The findings have been published today in the prestigious journal Immunity.
Malaria is caused by parasites that are spread to humans by the Anopheles mosquito. According to the World Health Organisation (WHO), the disease killed an estimated 438,000 people in 2015. Most deaths are in young children and unborn babies. The WHO estimates that nearly half of the world’s population is at risk of the disease.
Malaria typically causes flu-like symptoms including fever, chills, muscle and joint pain, headache and nausea. It can lead to a lethal brain infection and coma.
The head of the Molecular Immunology laboratory at QIMR Berghofer, Dr Michelle Wykes, and her team discovered that a protein on the surface of a particular immune cell plays a crucial role in fighting malaria infection.
“Within the immune system, there are dendritic cells, which are the generals of the immune army, and there are T cells, which are the soldiers. The dendritic cells tell the T cells when to attack an infection and when to put down their weapons,” Dr Wykes said.
“The dendritic cells have proteins on their surface, which they use to send these orders to the T cells.

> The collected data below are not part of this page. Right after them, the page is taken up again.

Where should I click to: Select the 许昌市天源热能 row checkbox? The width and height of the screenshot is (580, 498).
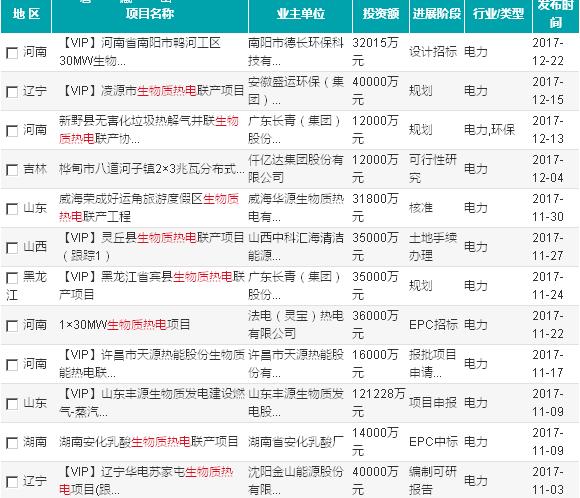(x=12, y=365)
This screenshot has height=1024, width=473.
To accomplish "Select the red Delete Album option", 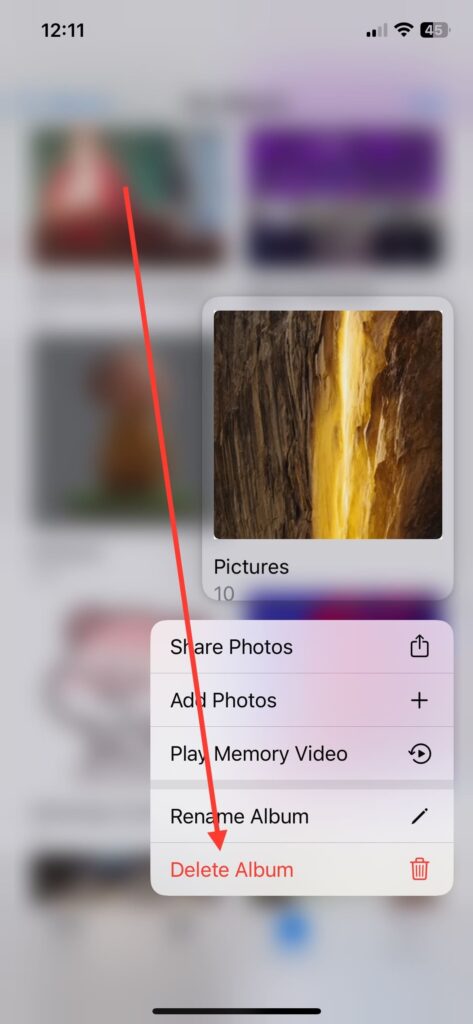I will (x=302, y=869).
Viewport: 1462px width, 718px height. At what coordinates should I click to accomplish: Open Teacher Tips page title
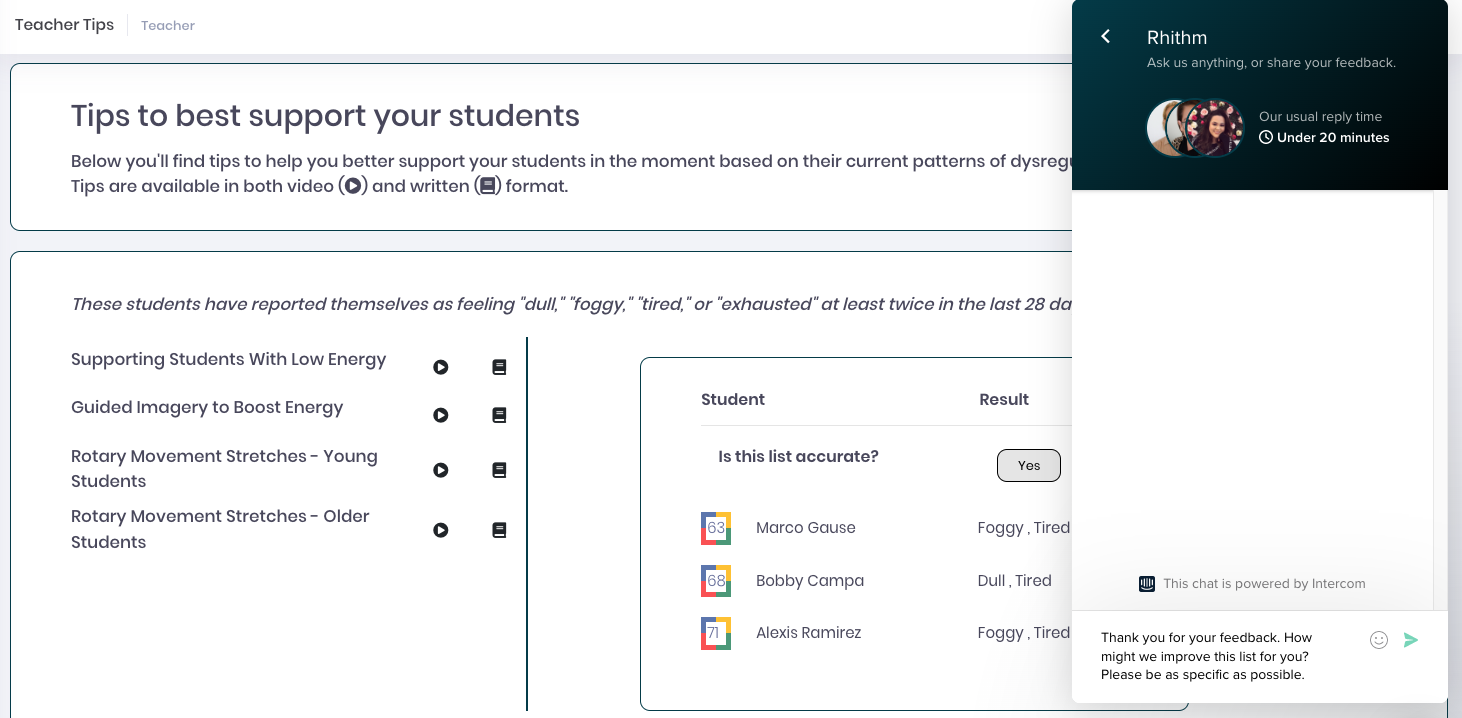click(65, 24)
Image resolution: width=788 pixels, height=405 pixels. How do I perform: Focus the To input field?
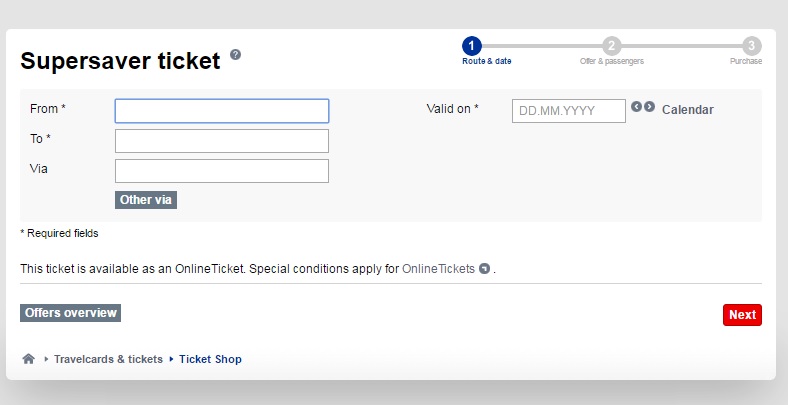tap(222, 141)
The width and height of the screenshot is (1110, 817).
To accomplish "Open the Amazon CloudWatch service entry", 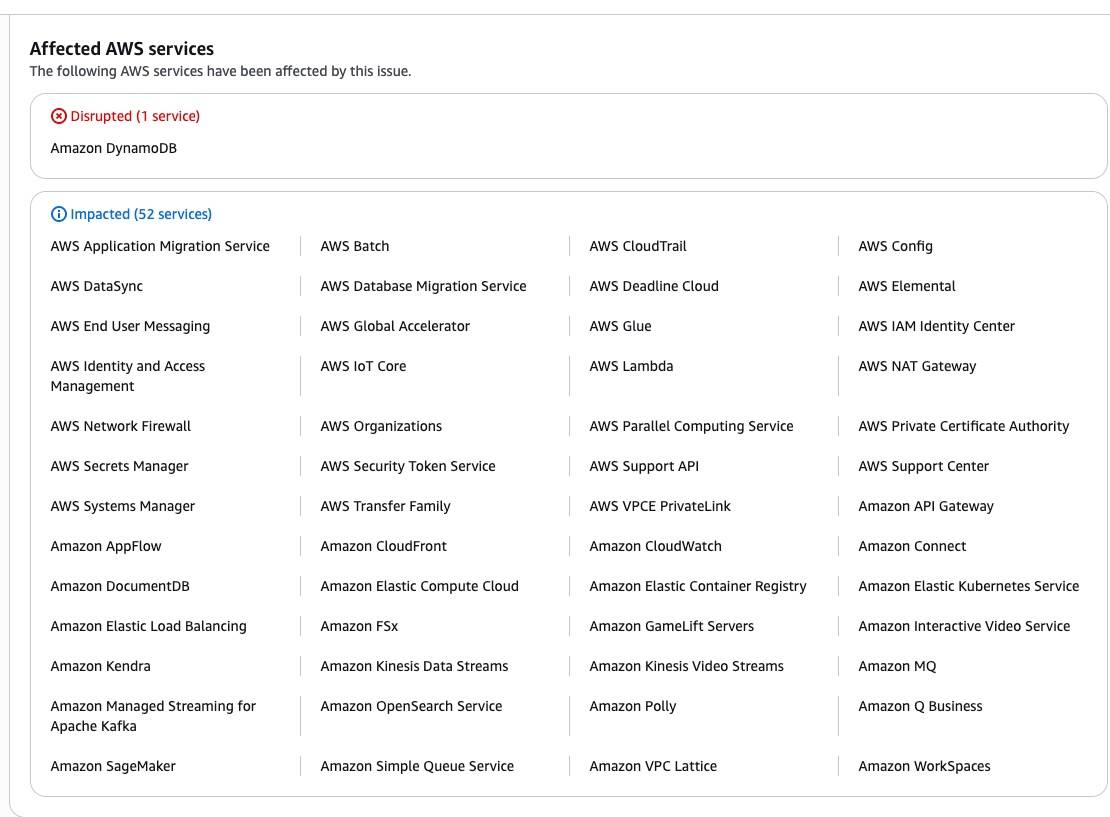I will point(655,547).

“It’s long been known that the job of one of these proteins is to tell the T cells when to switch off and stop fighting. However, contrary to what was previously understood, we found that another protein – called PD-L2 – can override these instructions by telling the T cells to switch on and keep fighting.
“We found that when humans and mice are infected with severe malaria, levels of PD-L2 decrease and so the T cells aren’t being told to keep fighting the parasites.

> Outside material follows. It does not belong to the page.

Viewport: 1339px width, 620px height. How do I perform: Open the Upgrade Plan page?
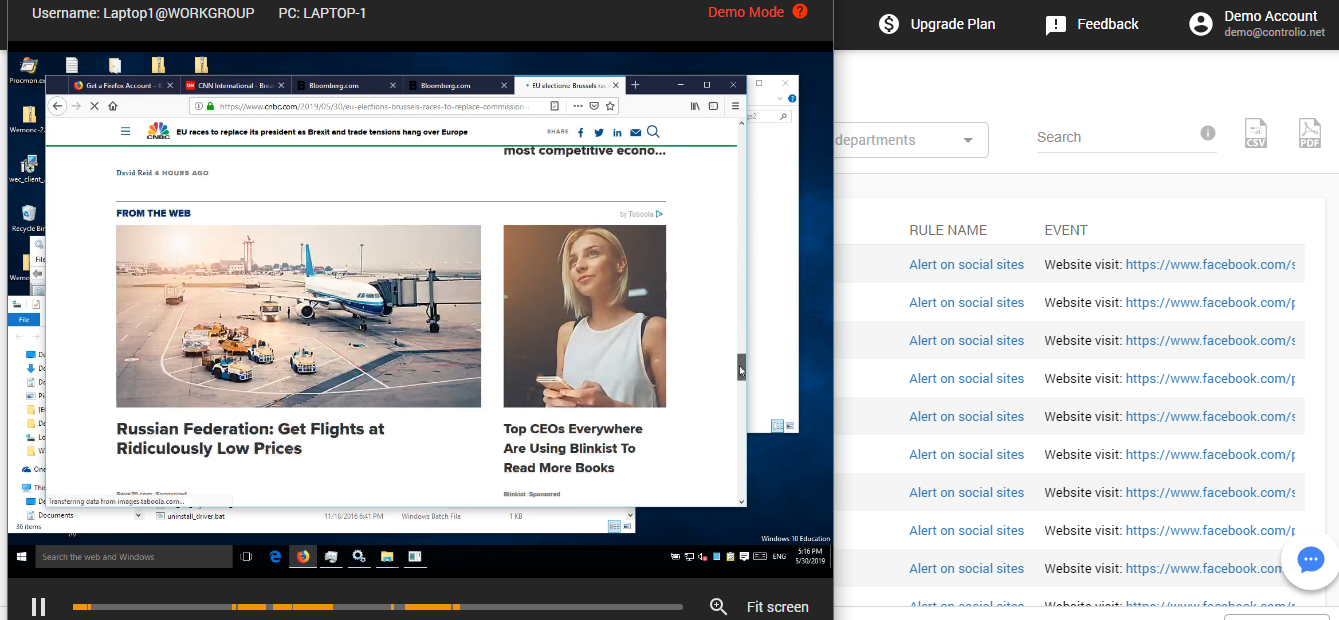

“We don’t know how malaria manages to block the production of PD-L2. But once we knew how important this protein was for fighting the disease, we developed a synthetic version of it in the laboratory.”

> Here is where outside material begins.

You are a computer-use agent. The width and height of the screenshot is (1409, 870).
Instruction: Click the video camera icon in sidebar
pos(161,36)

The researchers gave three doses of the protein to mice that had been infected with a lethal dose of malaria.
“All of these mice were cured of the malaria,” Dr Wykes said.
“About five months later, we reinfected the same mice with malaria parasites, but this time we didn’t give them any more of the synthetic protein. All of the mice were completely protected and didn’t become infected.”
Dr Wykes said the findings could form the basis for new ways to treat malaria in future.
“There are drugs available that treat malaria, but emerging drug-resistance is becoming an increasing problem, especially in parts of South-East Asia. Vaccines that are being trialled generally only protect against some species of malaria parasite, and they don’t protect people in the long-term. This means that we urgently need new treatments,” she said.
“Importantly, if this approach is successful, it should treat all species of malaria parasite.
“This would be a completely new way of treating malaria by stimulating a person’s own immune system to destroy the parasites.
“This branch of science – known as immunotherapy – is already showing very positive results for treating some cancers, and we hope that it will be just as successful for treating malaria.”
The research involved collaborators from the University of Queensland’s Institute for Molecular Bioscience and School of Chemistry and Molecular Biosciences; The Queensland University of Technology; Singapore’s Agency for Science, Technology and Research; and, Harvard Medical School in the United States.
It was funded by Australia’s National Health and Medical Research Council and the Australian Research Council.